Commercial property has consistently outperformed other asset classes, says Peter Roscrow, managing director of Close Property Management
With the weight of press coverage highlighting the ability of Sipps to invest in residential property funds, advisers may be forgiven for momentarily forgetting that one of the more attractive asset classes available to Sipp investors is commercial property.
In comparison to the other main asset classes, commercial property has provided the most stable returns in recent years (see graph), making it highly suitable as a pension investment. Looking ahead, the indicators are that this consistency of performance will continue.
Good track record
The Investment Property Databank (IPD) reports the average All Property Total Return per annum over the last 10 years at 12.8%, compared to 7.9% and 7.7% for equities and gilts respectively. Property was the top-performing asset class with a return of 18.3% in 2004.
While equities outperformed the commercial property sector in 2005, the total return of 19.1% represented the third consecutive year of double-digit returns, principally as a result of a significant decrease in yields. Furthermore, returns on property improved significantly in the final quarter of 2005, with a total return of 26.6% on an annualised basis for the quarter, which DTZ Tie Leung (DTZ), the property consultancy firm, attributed to the largest quarter yield movement since March 2003.
Following its recent resurgence, the equities market has proved to be the strongest performer over the past one and three years, delivering a return of 22.0% in 2005. However, this does not appear to have diluted the weight of money that is seeking to gain exposure to UK commercial property. Further, the recent turbulence in equities should serve as a reminder of its volatility.
According to a recent survey conducted by the Investment Property Forum, the average total property return forecast for 2006 is 11.2%, while the average total return forecast for the next five years is 7.7% per annum.
Property and Sipps
So, why is commercial property so good for Sipps? Well, the plethora of funds currently on the market means that you can choose your commercial property investment to match the investment objectives of your Sipp. If you are looking for income drawdown then there are several commercial property funds that offer a high yield - much better than you would get with equities or gilts. For example, the Close High Income Properties plc 'D' share has a target annual dividend of 6.5p.
Where income is not a requirement, you will find commercial property funds that focus on longer-term capital growth rather than income.

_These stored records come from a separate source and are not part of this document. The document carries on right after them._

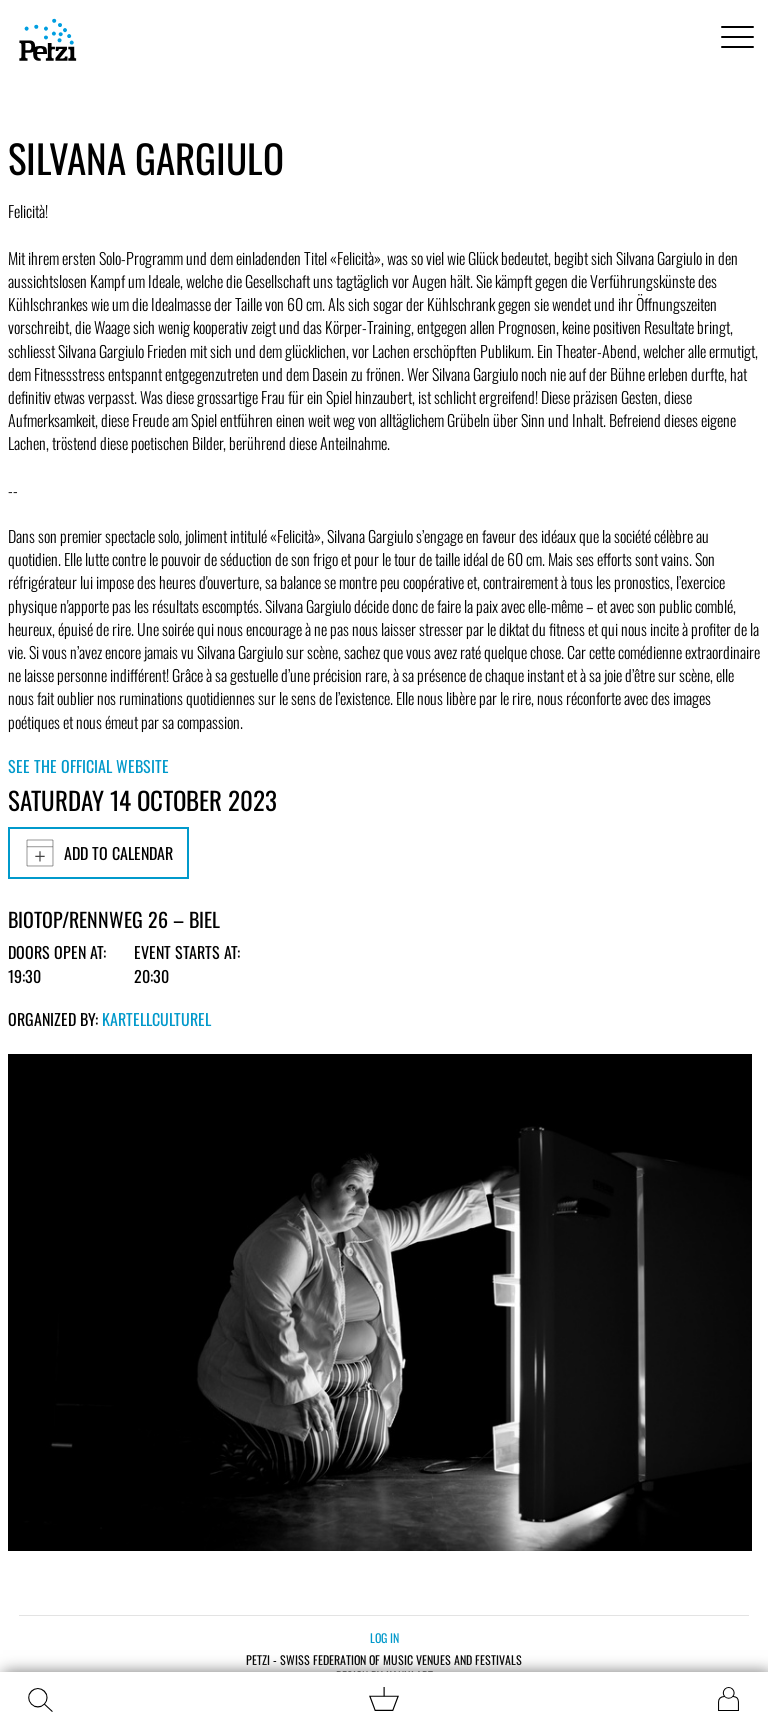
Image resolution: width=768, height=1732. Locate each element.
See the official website (88, 766)
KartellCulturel (156, 1019)
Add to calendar (98, 853)
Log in (384, 1637)
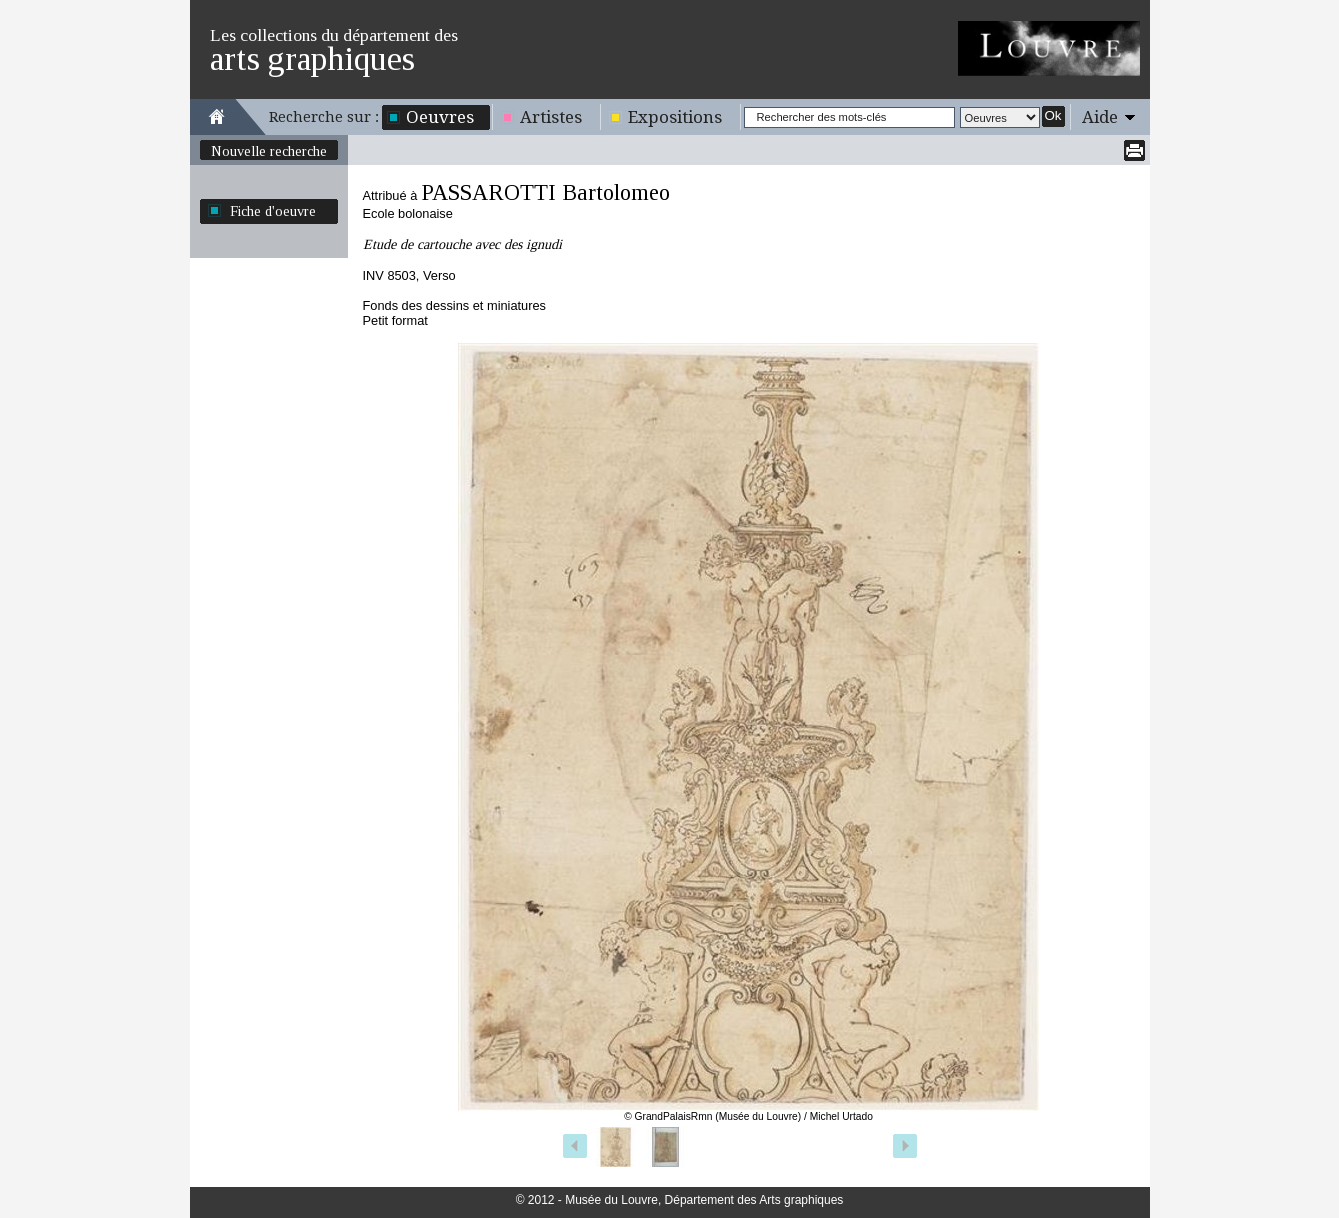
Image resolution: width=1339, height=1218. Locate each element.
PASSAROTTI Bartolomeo (545, 192)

Often such funds are formed as closed-ended limited partnerships with an exempt trust acting as a feeder fund for Sipps. Although they may be closed ended, which means investors would normally need to stay in the fund until the ultimate realisation of the fund assets, it is often possible to affect a sale through the sponsor or manager who will create a matched bargain facility.
Where's the money?
So what sectors of the commercial property market will outperform over the coming years? Over the past few years, retail property has outperformed both offices and industrials. This looks set to change over the coming years as consumer spending looks finally set to slow after a long bull run.
This is highlighted by the fact that the British Retail Consortium has just started a campaign to change the basis on which they structure leases with landlords. Consequently offices, which have had a steady return over the last few years, look to move into pole position. In particular I feel there are good growth prospects. Small courtyard office schemes that are well linked with motorway access are my hot tip for 2006/2007.

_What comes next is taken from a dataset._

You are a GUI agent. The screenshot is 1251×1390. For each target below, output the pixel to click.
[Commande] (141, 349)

Industrial property has always been somewhat of a mixed bag. Large distribution warehouses often follow the rent and capital growth pattern of the retail sector. Secondary multi-tenanted estates have largely been the preserve of institutions because of their difficult management issues. However, it is the secondary estates where I feel there is maximum growth potential, with the added benefit of a diversity of tenant risk. When considering such investments it is important to look at the track record of the fund manager and their approach to active management before investing.
For those Sipps that have been recently established for relatively younger workers, there is now the opportunity to participate in commercial development activity. These trades such as speculative development, land assembly and dealing, provide a high risk/reward profile. Indeed, with the strong demand for completed developments it is probably about time that more investors move up the 'food chain' and take part in development activity. There are still very good profits to be made in this sector.
Finally, if you can't decide what sectors to invest in then why not leave it to the professionals and invest through a fund of funds structure? This offers further diversification through exposure to a range of property sectors.